La recette d’un phénomène viral

Pour le journaliste américain Timothy Stenovec, la recette du succès repose sur les ingrédients suivants: «Une part de défi, une part de charité, saupoudrer avec des célébrités et faire cuire avec Facebook [car] bien sûr, il y a le fait de se montrer

«L’Ice Bucket Challenge repose sur un story telling très simple, des porte-paroles décisifs, comme les grands patrons qui ont décomplexé les plus hésitants, et une diffusion adroite, avec le système de nomination de personnes que l’on connaît», énumère encore Eric Dutrertre. .» Le #WakeUpCall applique la même recette.

Des succès, bien exploité par les réseaux sociaux. «Mark Zuckerberg a vite compris son intérêt de se jeter à l’eau», note Eric Dutrertre.

Les réseaux sociaux utiles en cas d’urgence

«Les réseaux sociaux ont changé la vitesse à laquelle un message se répand, si ce message vaut la peine d’être partagé», estime Mark Leruste, country manager France de Movember. «Ils sont très utiles en cas de catastrophes comme le Tsunami de 2004», concède Eric Dutertre.

Mais aussi pour faire du lobbying. La campagne Génération Nutrition demande aux internautes de poster sur les réseaux sociaux une photo avec un clap et le hashtag #ClapDeFaim pour demander au gouvernement français de s’engager davantage dans la lutte contre la faim.

Les associations s’interrogent beaucoup sur la façon d’aborder des sujets sérieux via les réseaux sociaux. «En France, Bloom, qui œuvre pour la conservation marine, a rassemblé 800.000 signatures en trois semaines, grâce à une mise en dessin de Pénélope Bagieu, contre 25.000 en quatre ans avec la même pétition sous forme de texte», se rappelle Eric Dutertre.

Etre fun tout en parlant de sujets graves

Avec ses moustaches pour changer le visage de la santé masculine, Movember a réussi mener une campagne fun autour d’un sujet grave. «Les réseaux sociaux permettent de communiquer directement avec notre communauté», se réjouit Mark Leruste. Depuis 2003, cette communauté a rassemblé plus de 4 millions de participants dans 21 pays, et récolté 409 millions d’euros. En 2013, pour la seconde édition de Movember en France, les 13.700 participants ont réuni plus de 350.000 euros.

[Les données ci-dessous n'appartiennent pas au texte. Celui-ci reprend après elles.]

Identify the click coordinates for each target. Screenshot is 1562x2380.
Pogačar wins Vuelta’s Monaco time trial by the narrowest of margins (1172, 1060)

Après la déferlante de seaux glacés, des photos d’hommes s’agrippant les testicules avec le hashtag #FeelingNuts (contre le cancer des testicules) sont apparues sur Twitter et Facebook. «La tentation de la réédition est naturellement grande», reconnaît Eric Dutertre.

De bon goût ou de mauvais goût, le vrai défi est de transformer ces phénomènes viraux en financement et adhésion durable. Ces défis font beaucoup de bruit, mais nombreux sont ceux qui négligent la dimension collecte. «En 2013, le digital représentait seulement 6,4% des dons aux Etats-Unis!», rappelle l’expert.

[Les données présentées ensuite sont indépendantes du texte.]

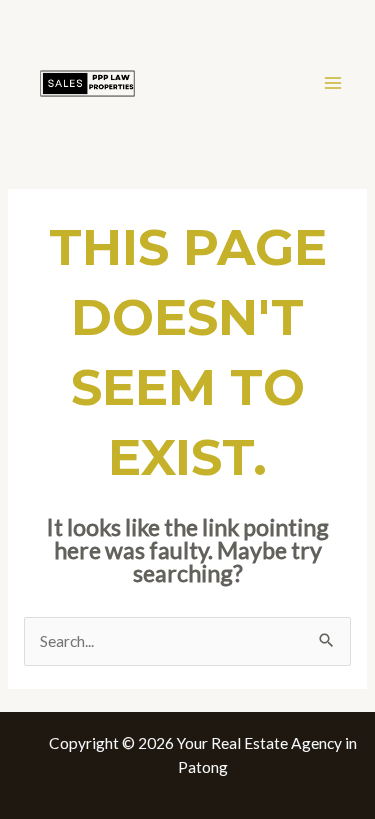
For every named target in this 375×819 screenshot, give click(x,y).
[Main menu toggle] (333, 82)
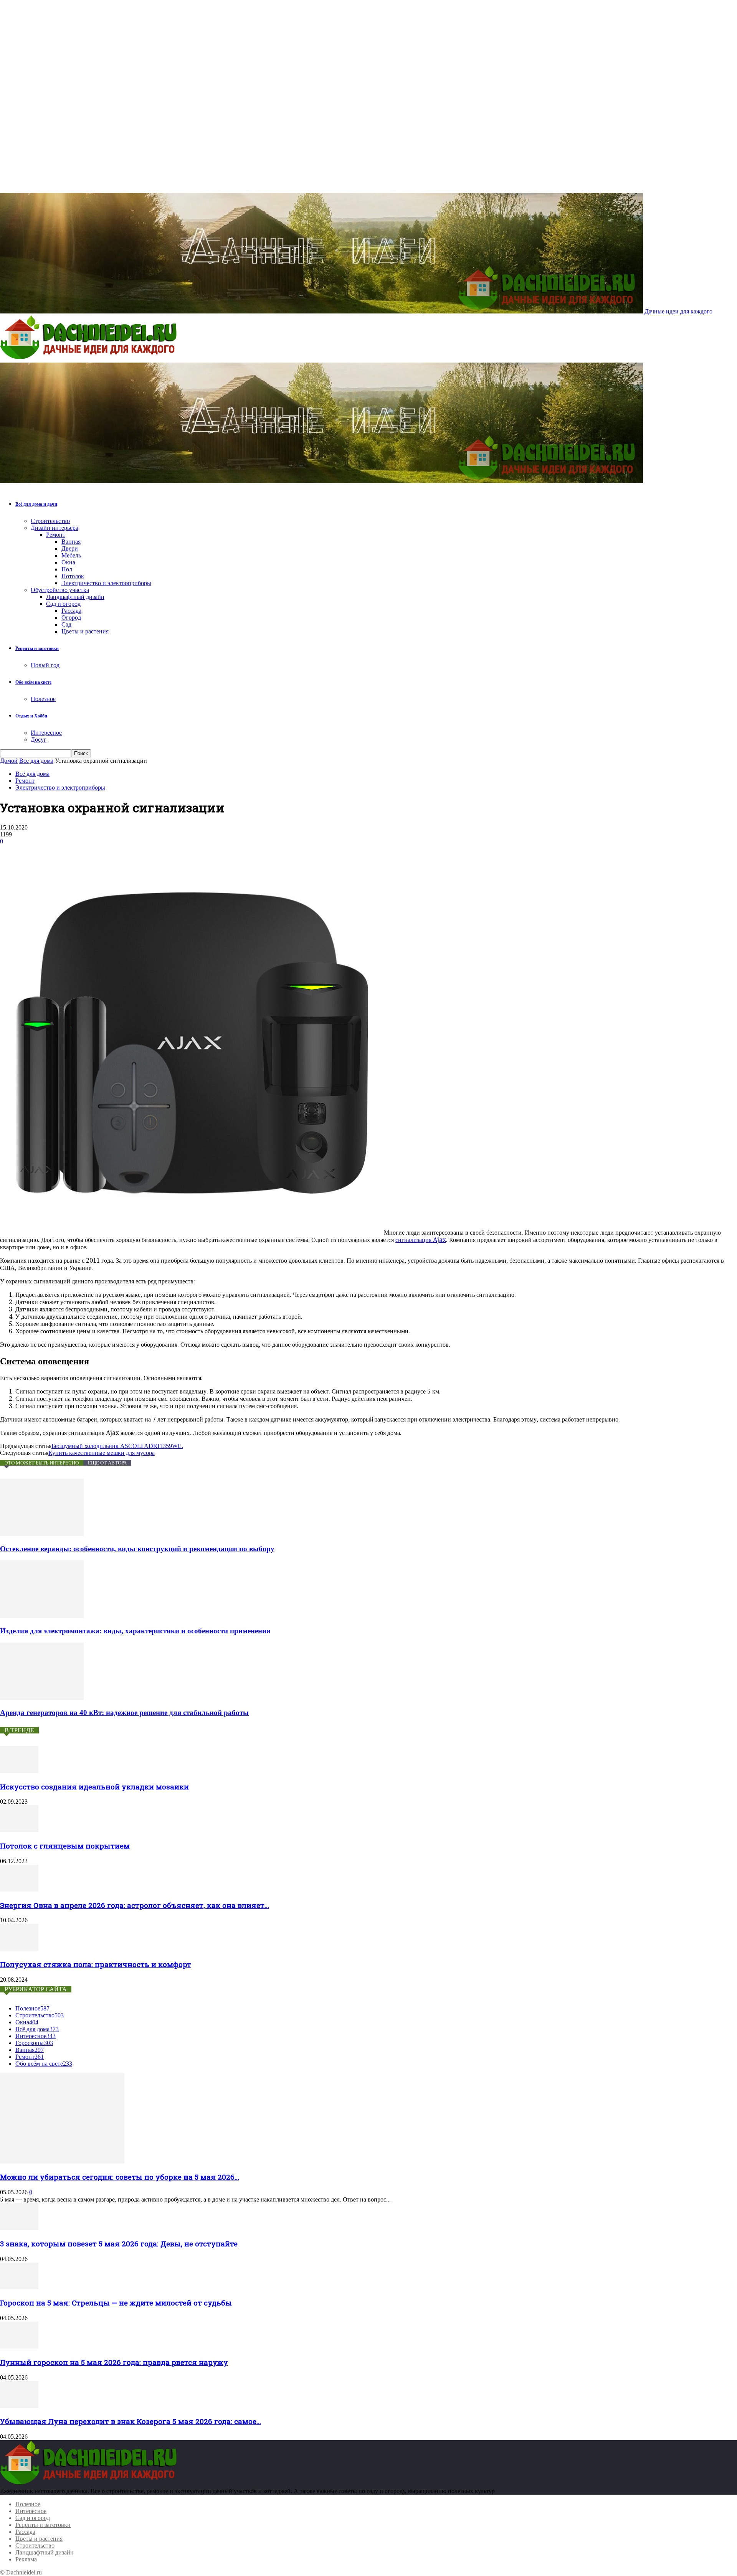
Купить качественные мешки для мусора (101, 1453)
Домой (9, 760)
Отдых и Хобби (31, 716)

Plus on vieillit, plus on donne et ce sont les seniors la cible des associations. «Les jeunes séniors se digitalisent rapidement et massivement, les associations collectent les fichiers d’e-donateurs, utilisent l’e-mailing, le crowdfunding», s’interroge Eric Dutertre. Bref, les slacktivistes (littéralement «activistes paresseux») ne les intéressent pas. Les likes ne valent pas tout l’or des dons.

Movember pour le nuls

Contraction de «Mo», moustache en Australie et « November » signifiant «Novembre », Movember invite dès le 1er octobre les hommes (Mo Bros), soutenus par les femmes de leur entourage (Mo Sistas) à s’inscrire sur Movember.com. Le 1er novembre, après un rasage de près, les Mo Bros se font pousser la moustache durant 30 jours. Durant cette période, seul ou en équipe, les Mo Bros exhibent leur création pileuse sur les réseaux sociaux pour sensibiliser l’opinion à la santé masculine. Au travers les réseaux sociaux et une pléiade d’événements funs et décalés, ils récoltent des dons via leur Mo Space dédié Movember.com.